One of the hallmarks of Rule 506 has to date been the prohibition on general solicitation and advertising. This means that securities offerings may not be publicly advertised in mediums such as newspapers, the internet or social media platforms. The flip side to this is that securities may only be sold to persons with whom the company's representatives have a so-called "pre-existing relationship" and in practice this has limited Rule 506 offerings to friends and family of the company, hampering a company's ability to raise capital.
This is where the JOBS Act comes in. Recognizing the limitations inherent in Rule 506 especially in the age of the internet, the JOBS Act provided for the lifting of the ban on general solicitation and advertising where all purchasers in the offering are accredited. The rationale for this being that accredited investors who, by and large include high net worth or institutional grade investors, are believed to be in less need of the protection of the securities laws due to assumed sophistication.

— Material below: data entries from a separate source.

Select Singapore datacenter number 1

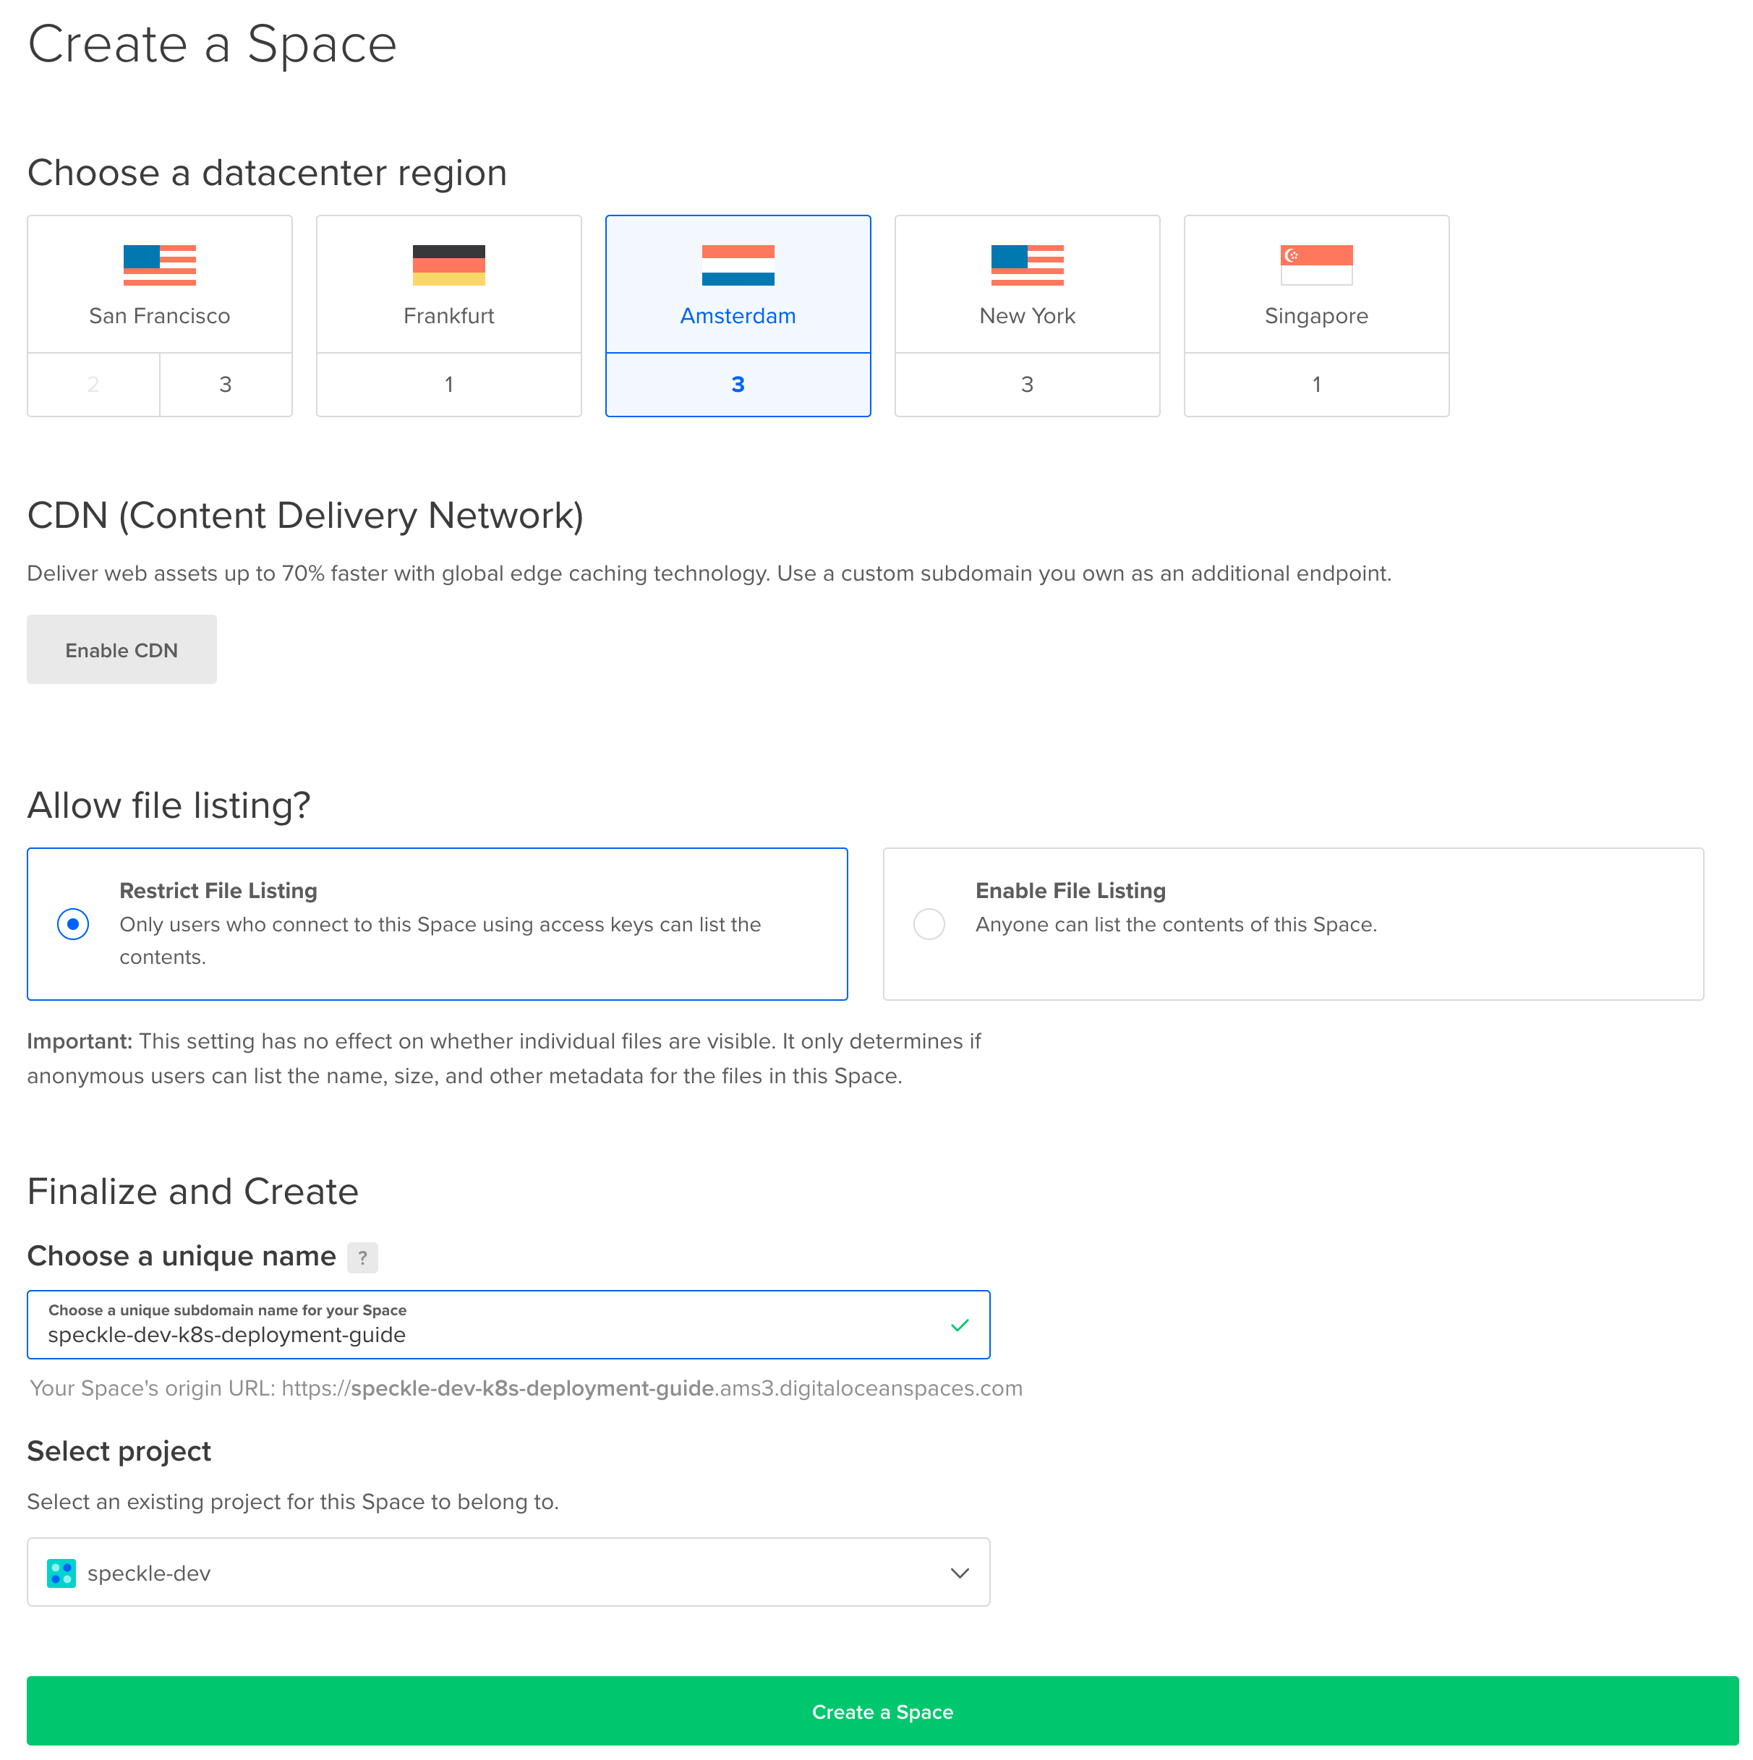(x=1316, y=384)
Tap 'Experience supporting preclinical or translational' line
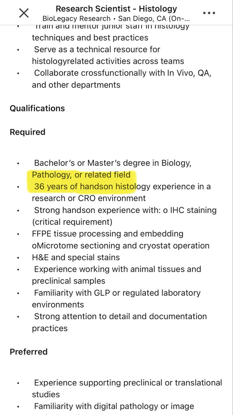 (128, 383)
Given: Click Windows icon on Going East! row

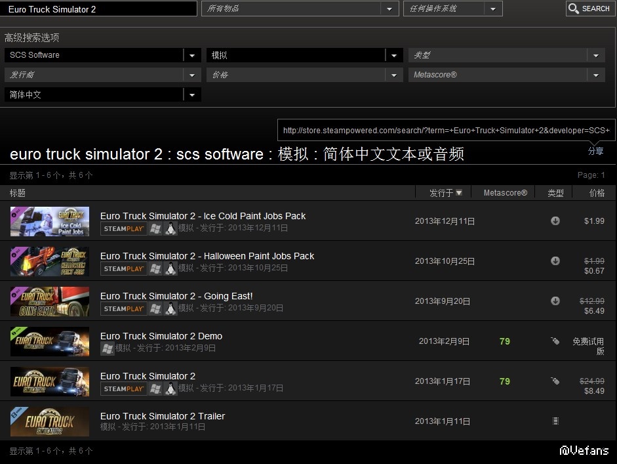Looking at the screenshot, I should tap(155, 308).
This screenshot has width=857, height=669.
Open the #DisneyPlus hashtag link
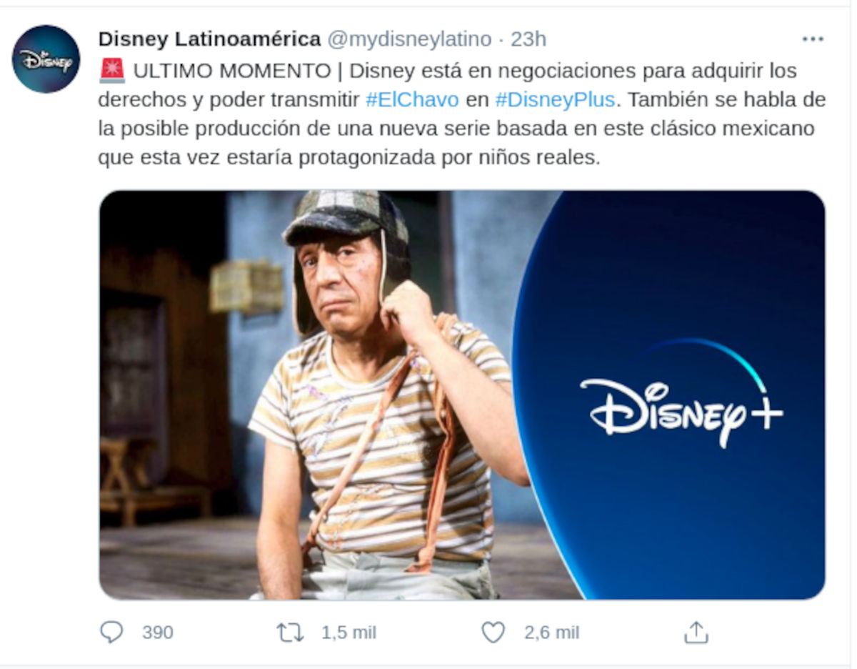coord(555,99)
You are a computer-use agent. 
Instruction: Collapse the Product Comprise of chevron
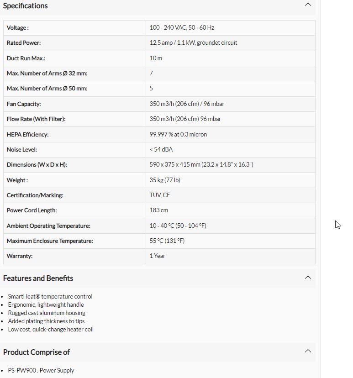[x=308, y=351]
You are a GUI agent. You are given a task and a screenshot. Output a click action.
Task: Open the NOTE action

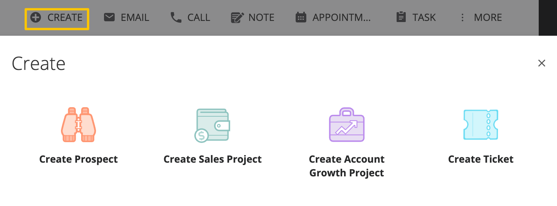point(261,17)
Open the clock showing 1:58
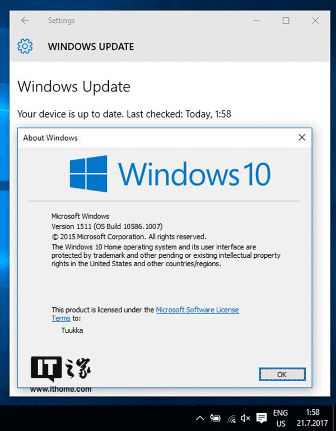 point(312,418)
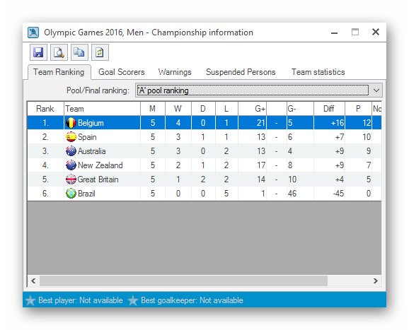
Task: Click the Great Britain flag icon
Action: [x=71, y=179]
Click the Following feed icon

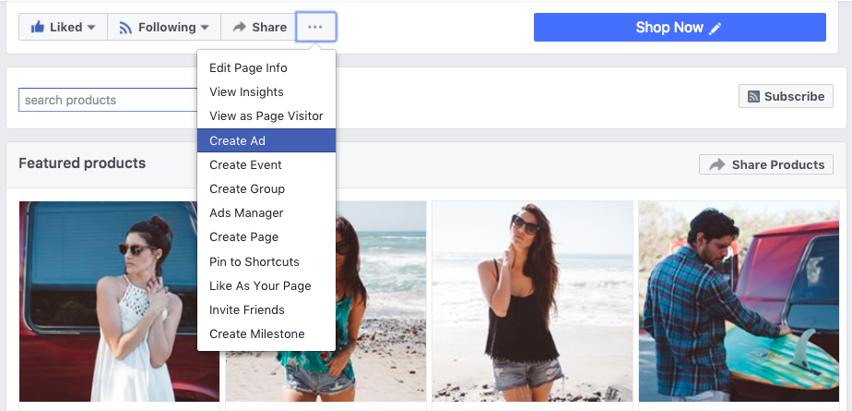pos(125,27)
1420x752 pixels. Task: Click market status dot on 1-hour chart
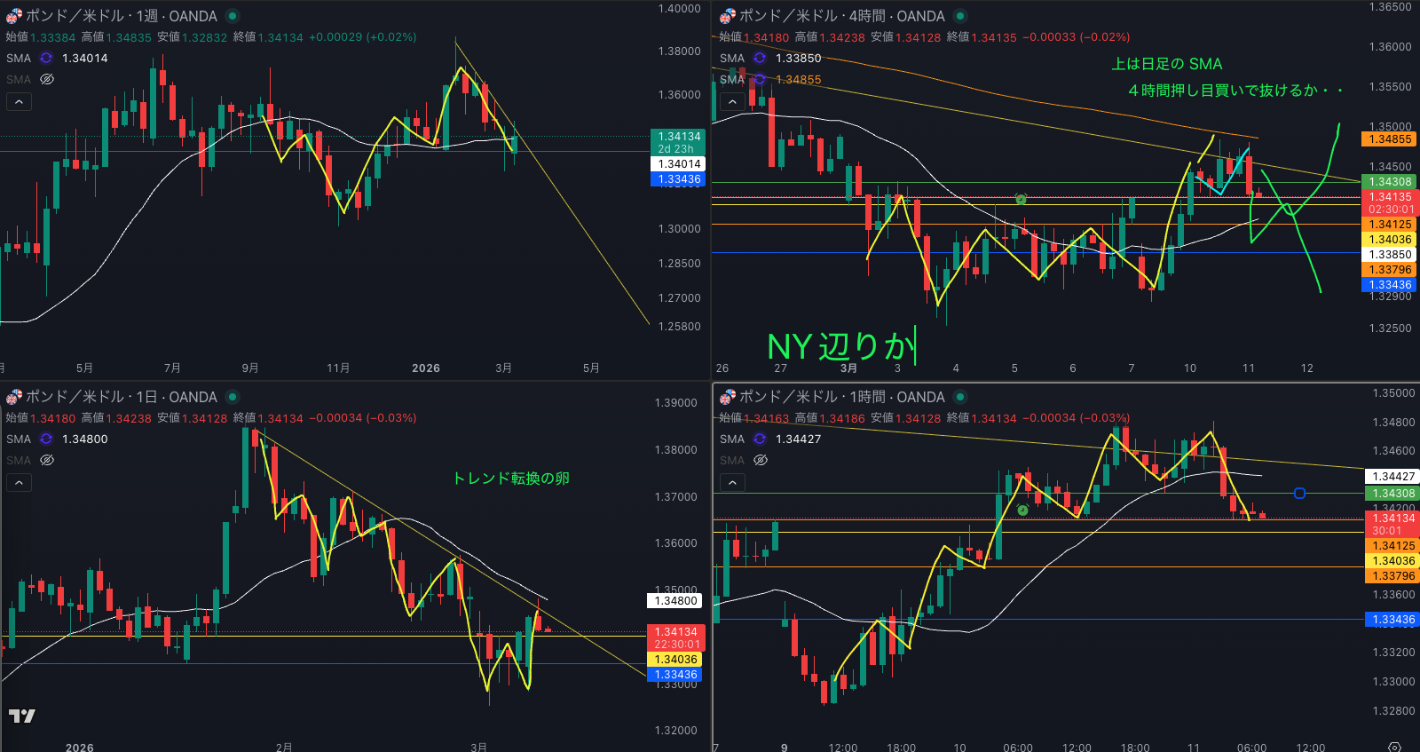click(960, 397)
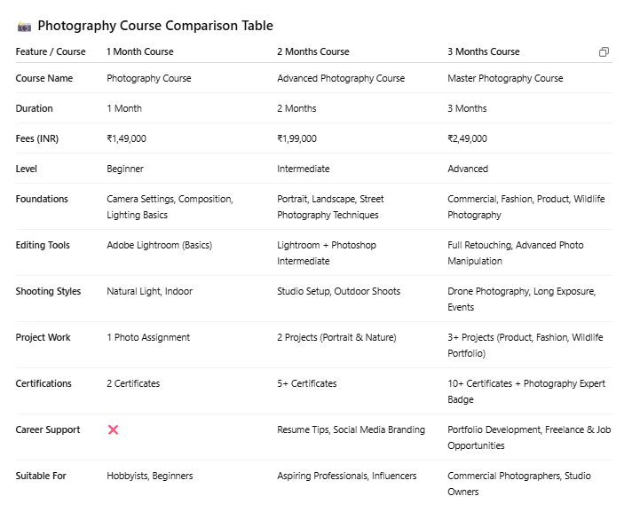Click the "1 Photo Assignment" cell
The width and height of the screenshot is (632, 512).
[x=148, y=338]
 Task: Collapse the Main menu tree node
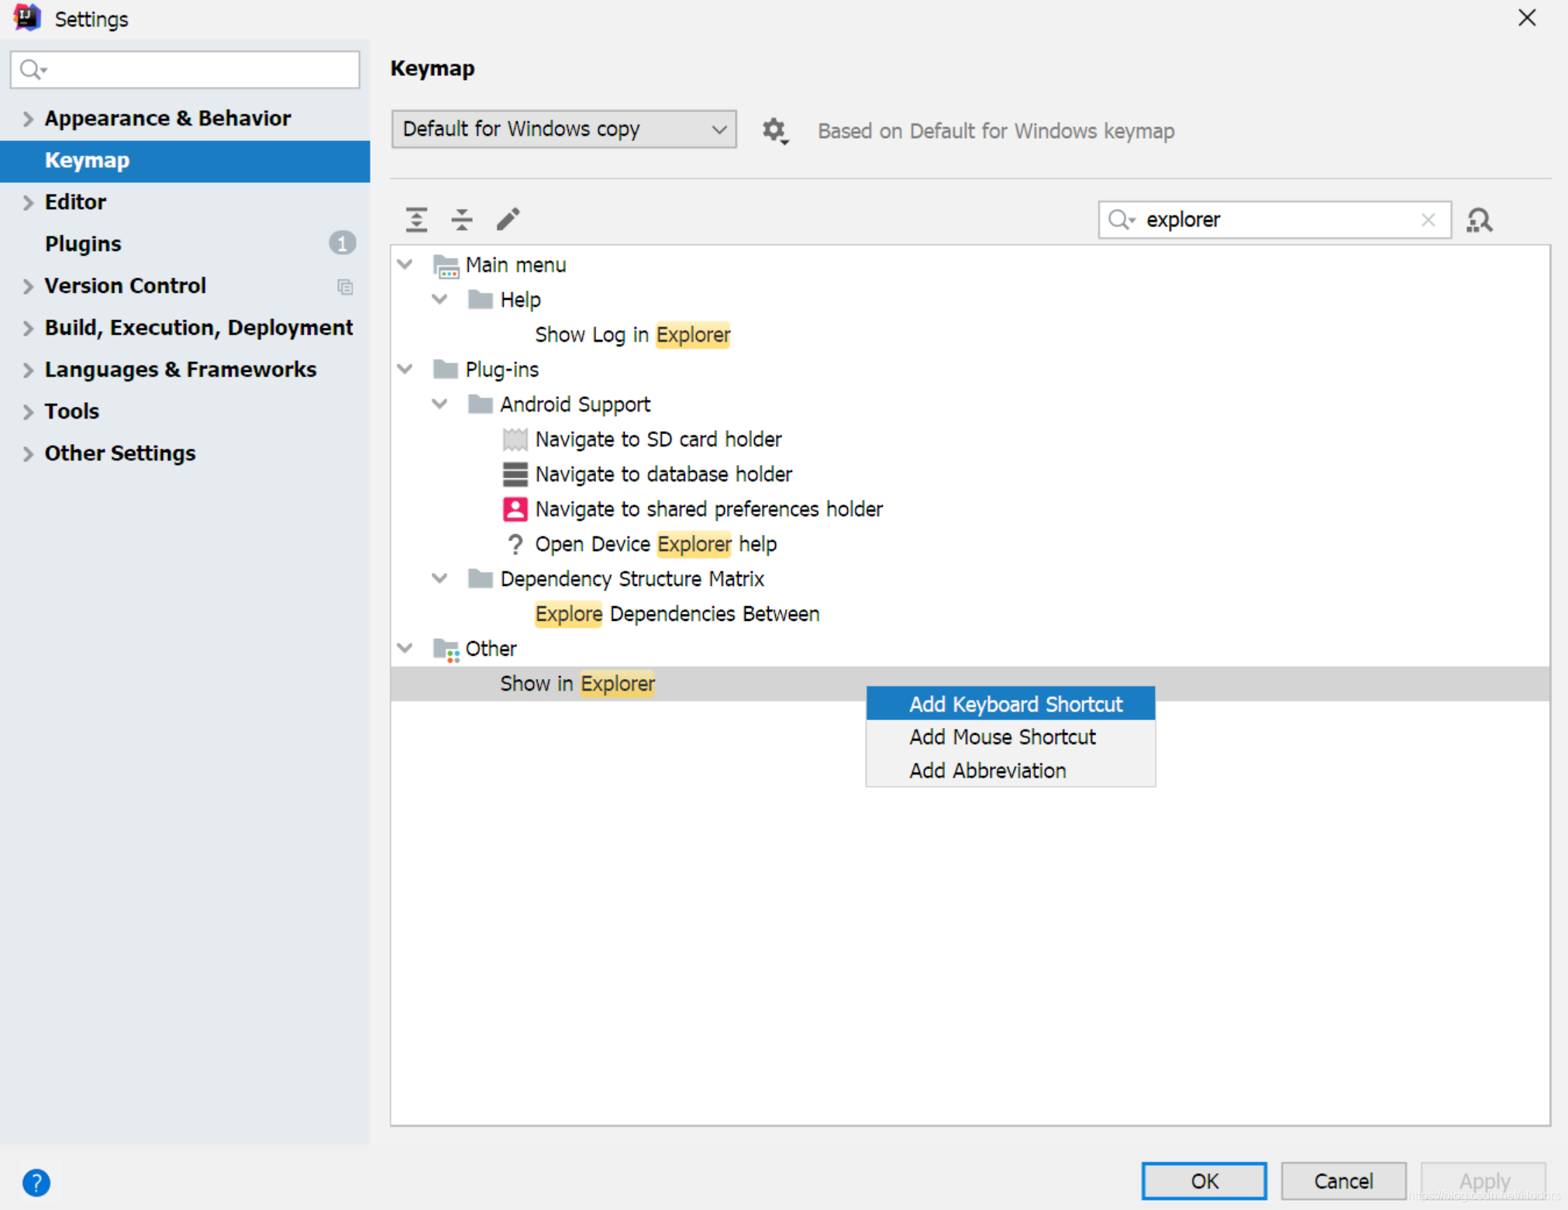[405, 264]
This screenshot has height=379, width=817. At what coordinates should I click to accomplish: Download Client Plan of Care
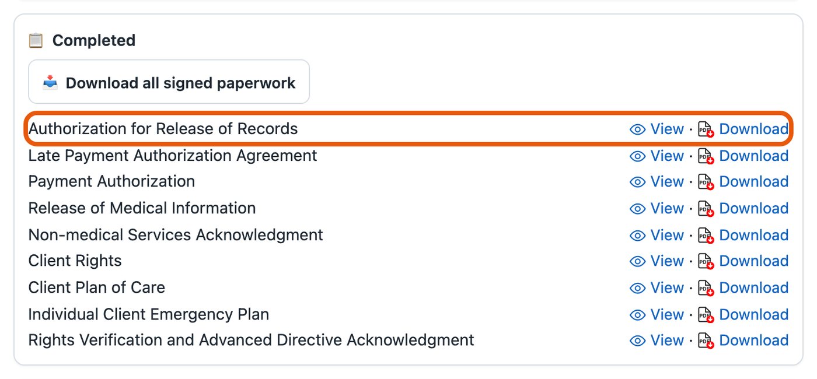pyautogui.click(x=753, y=288)
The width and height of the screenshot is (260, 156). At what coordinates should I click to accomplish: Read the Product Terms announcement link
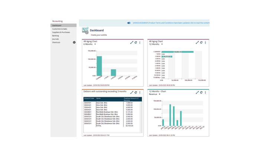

The new rules will fundamentally change the way that private offerings have to date been conducted by opening up a new universe of potential investors from forums such as LinkedIn, Facebook and Twitter.
To ensure that unaccredited investors do not participate in these offerings, the JOBS Act mandated the SEC to amend Rule 506 to require companies to take reasonable steps to verify accredited investor status. And that is what the new SEC rules do; they provide for a flexible, three factor test in establishing accredited investor status.
Indeed, if the SEC's rules ended there, then the fanfare surrounding the lifting of the ban would be justified. But this is not what happened.
The SEC took two important additional actions which if fully implemented would at best impose additional burdens on companies conducting Rule 506 offerings and at worst deter them from conducting these offerings in the first place, completely undermining the Congressional intent of the JOBS Act.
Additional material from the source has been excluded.